Restano da chiarire statuto e questioni fiscali. Sarebbe in corso una trattativa fra Svizzera e Italia
L'emergenza coronavirus, come è noto, ha intensificato il ricorso al lavoro in remoto anche per i frontalieri. La questione sembra incidere direttamente sulla tassazione in base al principio che il lavoro viene tassato nel luogo in cui si svolge. C'è quindi il rischio che ai frontalieri assunti in Canton Ticino venga chiesto di pagare al fisco italiano. Soprattutto alla luce della precisazione della Direzione regionale dell'Agenzia delle entrate della Lombardia: ''Relativamente ai rapporti con la Svizzera di regolazione tributaria dei redditi di lavoro, la nozione di frontaliero riguarda solo i lavoratori che quotidianamente si recano dalla propria residenza in uno dei Cantoni confinanti con l'Italia''.
Ne discende che per i frontalieri che lavorano a distanza (quindi senza lo spostamento fisico), vengano meno i requisiti per accedere al regime fiscale attualmente in vigore, almeno per il periodo di mancato collegamento territoriale con la Svizzera. Per quanto è dato sapere del caso si stanno occupando sia le autorità italiane che quelle svizzere. Sarebbe in corso una trattativa per superare i problemi tributari che derivano dalla convenzione del 1974. Una convenzione che non prevede deroghe al criterio del rientro giornaliero per mantenere lo status di frontaliere.

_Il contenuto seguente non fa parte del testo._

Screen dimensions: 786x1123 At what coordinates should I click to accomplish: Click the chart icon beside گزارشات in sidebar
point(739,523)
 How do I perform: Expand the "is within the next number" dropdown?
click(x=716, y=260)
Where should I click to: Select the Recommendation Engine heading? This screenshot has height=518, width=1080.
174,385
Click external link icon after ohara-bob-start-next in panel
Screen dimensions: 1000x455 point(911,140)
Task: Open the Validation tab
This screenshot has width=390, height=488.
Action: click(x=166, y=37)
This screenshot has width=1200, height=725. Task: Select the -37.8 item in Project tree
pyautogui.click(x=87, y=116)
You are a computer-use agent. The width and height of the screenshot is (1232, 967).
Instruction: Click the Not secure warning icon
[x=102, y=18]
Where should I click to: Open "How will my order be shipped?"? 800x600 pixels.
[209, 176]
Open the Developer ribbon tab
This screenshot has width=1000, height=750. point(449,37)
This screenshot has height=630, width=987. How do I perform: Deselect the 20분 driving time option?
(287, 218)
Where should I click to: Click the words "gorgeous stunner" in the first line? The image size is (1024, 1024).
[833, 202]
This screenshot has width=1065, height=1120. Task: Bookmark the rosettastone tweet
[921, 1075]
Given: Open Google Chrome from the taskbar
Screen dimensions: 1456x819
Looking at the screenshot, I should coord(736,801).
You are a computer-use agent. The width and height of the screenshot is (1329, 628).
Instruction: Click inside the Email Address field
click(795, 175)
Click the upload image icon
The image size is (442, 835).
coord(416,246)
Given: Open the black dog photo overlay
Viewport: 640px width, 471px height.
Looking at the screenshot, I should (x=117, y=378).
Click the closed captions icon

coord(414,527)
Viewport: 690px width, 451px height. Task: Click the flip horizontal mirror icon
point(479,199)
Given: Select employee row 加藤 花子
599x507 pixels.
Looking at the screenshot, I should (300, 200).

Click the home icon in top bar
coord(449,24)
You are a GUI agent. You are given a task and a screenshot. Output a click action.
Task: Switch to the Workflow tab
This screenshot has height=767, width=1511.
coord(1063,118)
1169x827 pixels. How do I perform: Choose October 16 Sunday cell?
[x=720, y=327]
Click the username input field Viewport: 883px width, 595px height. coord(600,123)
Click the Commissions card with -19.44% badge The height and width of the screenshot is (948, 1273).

Ciò significa che il lavoratore residente in Italia e costretto al telelavoro, in assenza del requisito del rientro giornaliero a domicilio non potrebbe più essere considerato frontaliere, per cui la potestà impositiva spetterebbe all’Italia, mentre per il frontaliere rimasto oltreconfine come una parte del personale sanitario durante l’emergenza questa potestà continuerebbe a spettare alla Svizzera.